# WORK TO DO
Rewrite every line of the listing below as a Markdown table with two columns, No. for the row number and Line for the line itself. Skip blank lines and leave the pictures out.

Text and item location entries
# # # # # # #

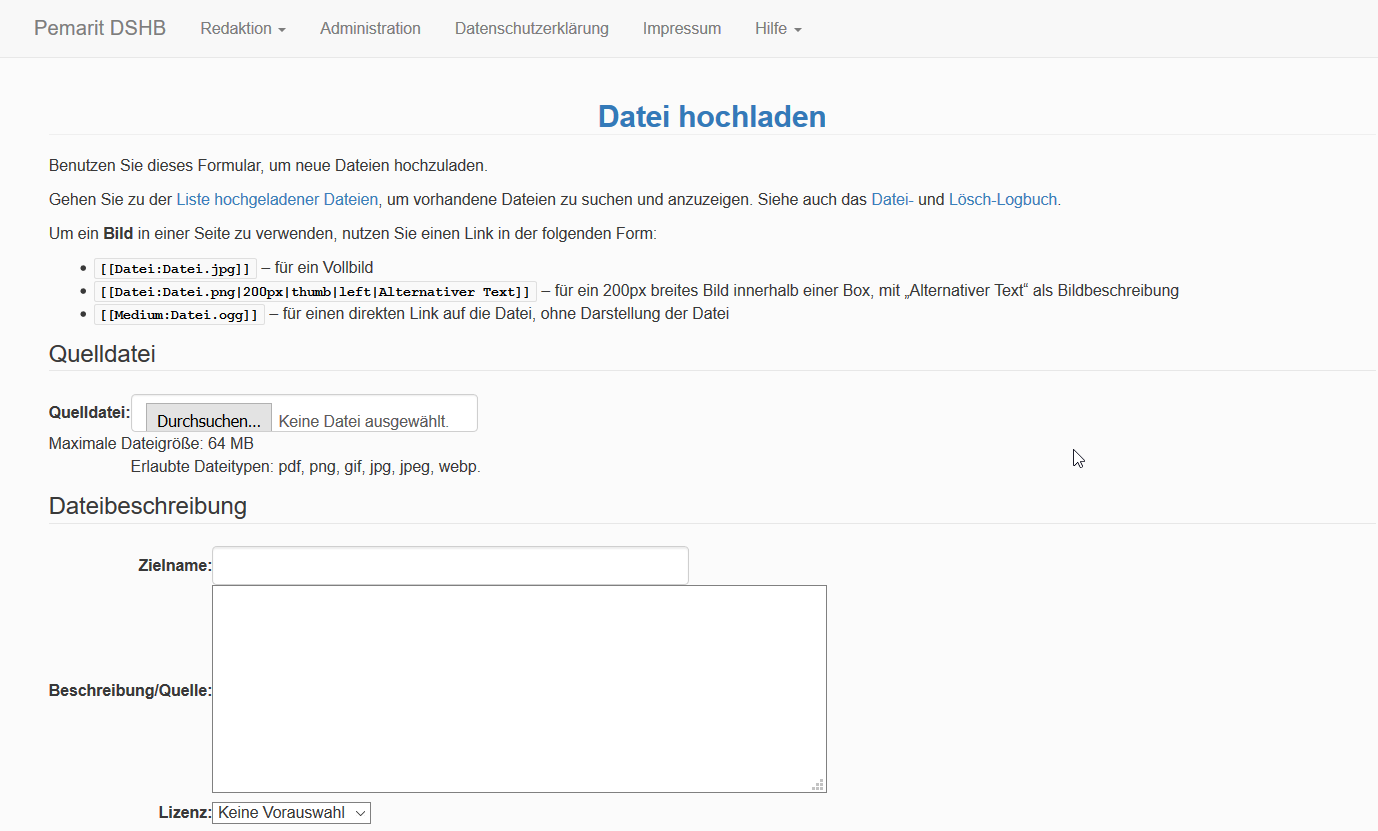Focus the Zielname text field
This screenshot has height=831, width=1378.
click(x=450, y=565)
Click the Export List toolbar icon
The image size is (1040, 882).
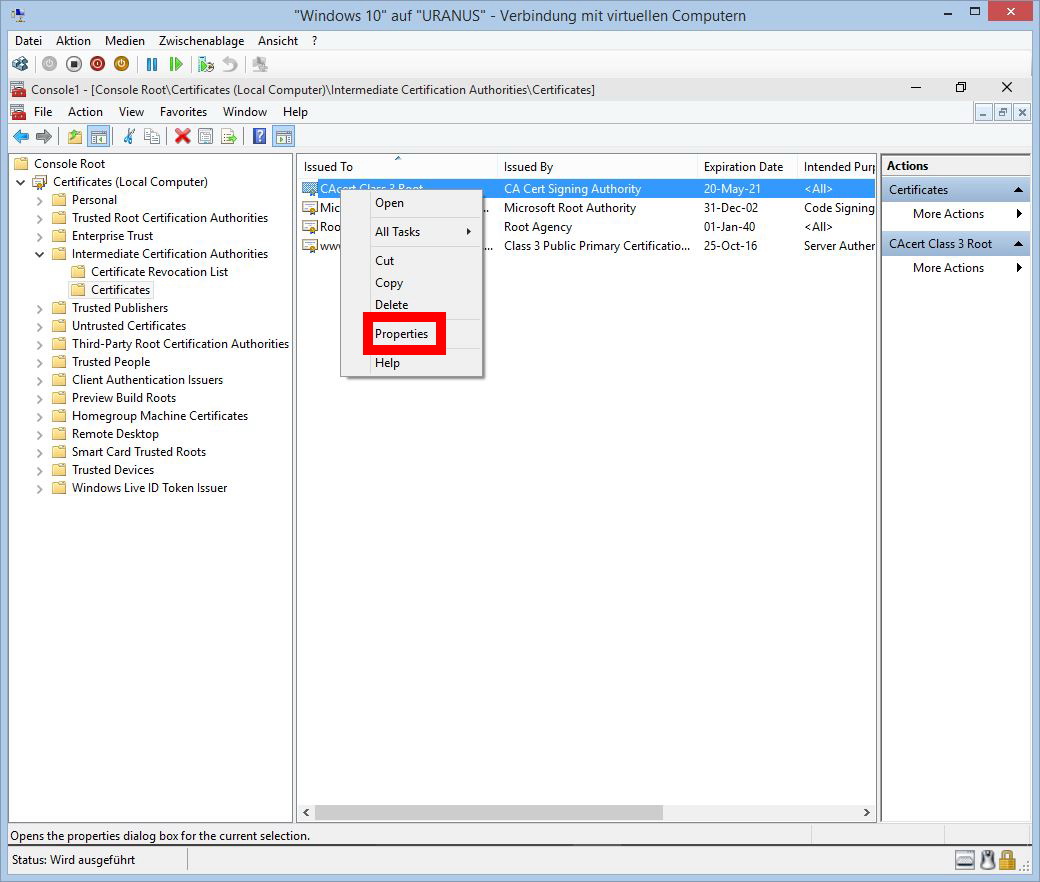click(x=229, y=137)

# # # # # # #

# EXERCISE OUTPUT
| No. | Line |
|---|---|
| 1 | Focus the Zielname text field |
| 2 | This screenshot has height=831, width=1378. |
| 3 | click(x=450, y=565) |
| 4 | Click the Export List toolbar icon |
| 5 | The image size is (1040, 882). |
| 6 | click(x=229, y=137) |